ArgoCD Unknown sync status (ACM 2.16)

Symptom: All ArgoCD applications show “Unknown” sync status in the UI, even though they are healthy and syncing correctly.

Error message:

SchemaError(github.com/stolostron/cluster-lifecycle-api/clusterview/v1alpha1.UserPermission.status): 
unknown model in reference

Cause: MCE ocm-proxyserver publishes aggregated clusterview OpenAPI with a broken UserPermission.status reference. Argo CD cannot load the hub OpenAPI cache, so apps show Unknown / ComparisonError. resourceExclusions alone does not fix this.

Verification: Applications still show Healthy health status and operationState.phase: Succeeded:

# Check actual operation state (should show "Succeeded")
oc get application <app-name> -n openshift-gitops \
  -o jsonpath='{.status.operationState.phase}'

# All apps healthy?
oc get applications -n openshift-gitops -o jsonpath='{range .items[*]}{.metadata.name}: {.status.health.status}{"\n"}{end}' | grep -v Healthy

Automated fix (Git): charts/all/openshift-gitops — acmArgocdOpenapiFix (enabled by default): scales ocm-proxyserver to 0, deletes its APIServices, PostSync Job + CronJob, restarts the application controller.

Manual one-shot:

oc scale deployment/ocm-proxyserver -n multicluster-engine --replicas=0
for name in v1.clusterview.open-cluster-management.io \
  v1alpha1.clusterview.open-cluster-management.io \
  v1beta1.proxy.open-cluster-management.io; do
  oc delete apiservice "$name" --ignore-not-found
done
oc rollout restart statefulset openshift-gitops-application-controller -n openshift-gitops

Note: Pair with acm-operator PostSync to disable cluster-proxy-addon. Success: 0 Unknown apps. Trade-off: clusterview UserPermission via proxy is unavailable; direct spoke APIs and ACM fleet inventory still work.

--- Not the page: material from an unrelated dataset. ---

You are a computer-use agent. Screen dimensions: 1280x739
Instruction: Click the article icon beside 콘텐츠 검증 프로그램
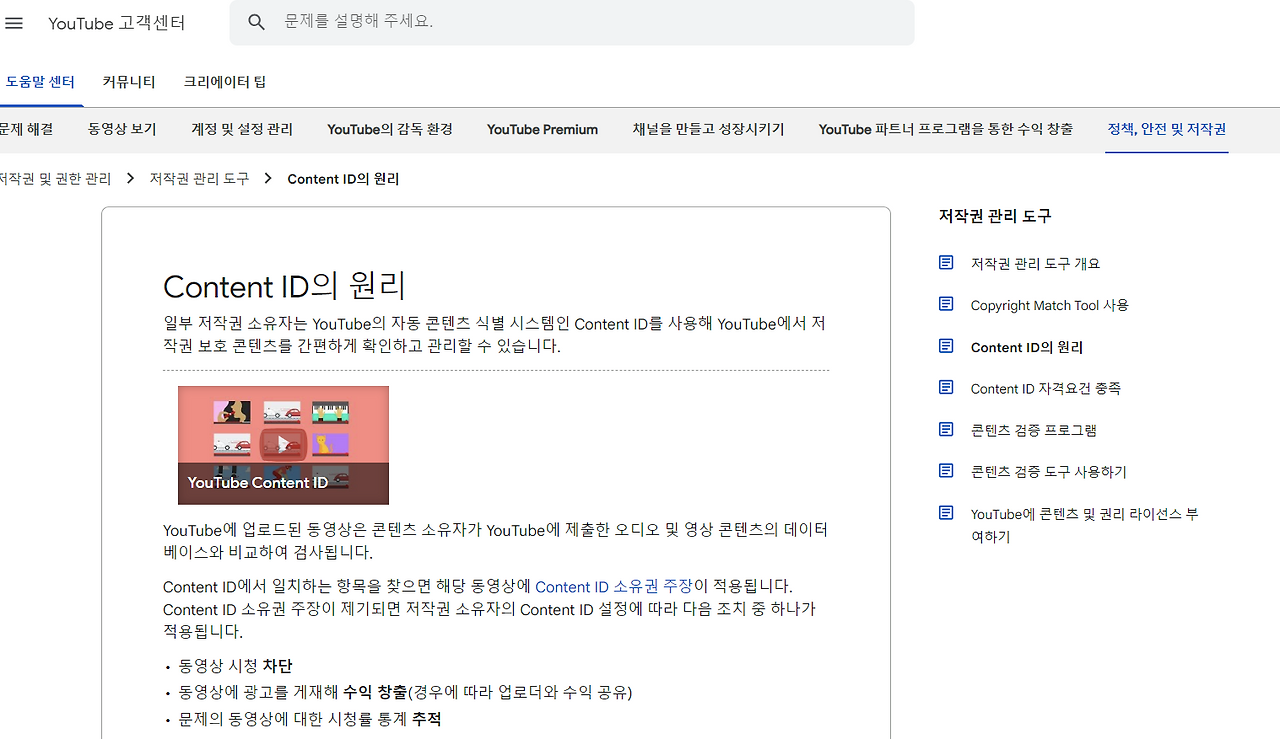click(x=946, y=428)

MCE cluster-proxy-addon (ACM 2.16+)

Symptom: Argo CD spoke apps use destination.server = cluster-proxy URL; proxy add-on conflicts with hub cluster-wide proxy or complicates GitOps debugging.

Default in ACM/MCE 2.16: cluster-proxy-addon component is enabled.

Automated fix (new installations): Chart charts/all/acm-operator runs PostSync Job + CronJob (acm-mce-disable-cluster-proxy) that sets MultiClusterEngine/spec.overrides.components[name=cluster-proxy-addon].enabled: false.

Verify:

oc get mce multiclusterengine -o jsonpath='{range .spec.overrides.components[*]}{.name}={.enabled}{"\n"}{end}' | grep cluster-proxy
# expect: cluster-proxy-addon=false

Disable automation: set mceDisableClusterProxyAddon: false in acm-operator values (hub clustergroup override if needed).

Limitation: Disabling the add-on does not always remove ocm-proxyserver in multicluster-engine — that deployment is a separate MCE component. Spoke ManagedClusterAddon/cluster-proxy on local-cluster may also need manual review if pod-log-via-proxy features are required.

Manual one-shot:

oc patch mce multiclusterengine --type=merge -p '{"spec":{"overrides":{"components":[{"name":"cluster-proxy-addon","enabled":false}]}}}'

For a full component list merge without dropping other overrides, use the Job script in charts/all/acm-operator/files/disable-cluster-proxy-addon.py.

HBONE port 15008 not configured

Symptom: Routes return upstream connect error or 503; ztunnel logs show missing HBONE listener for pod IP.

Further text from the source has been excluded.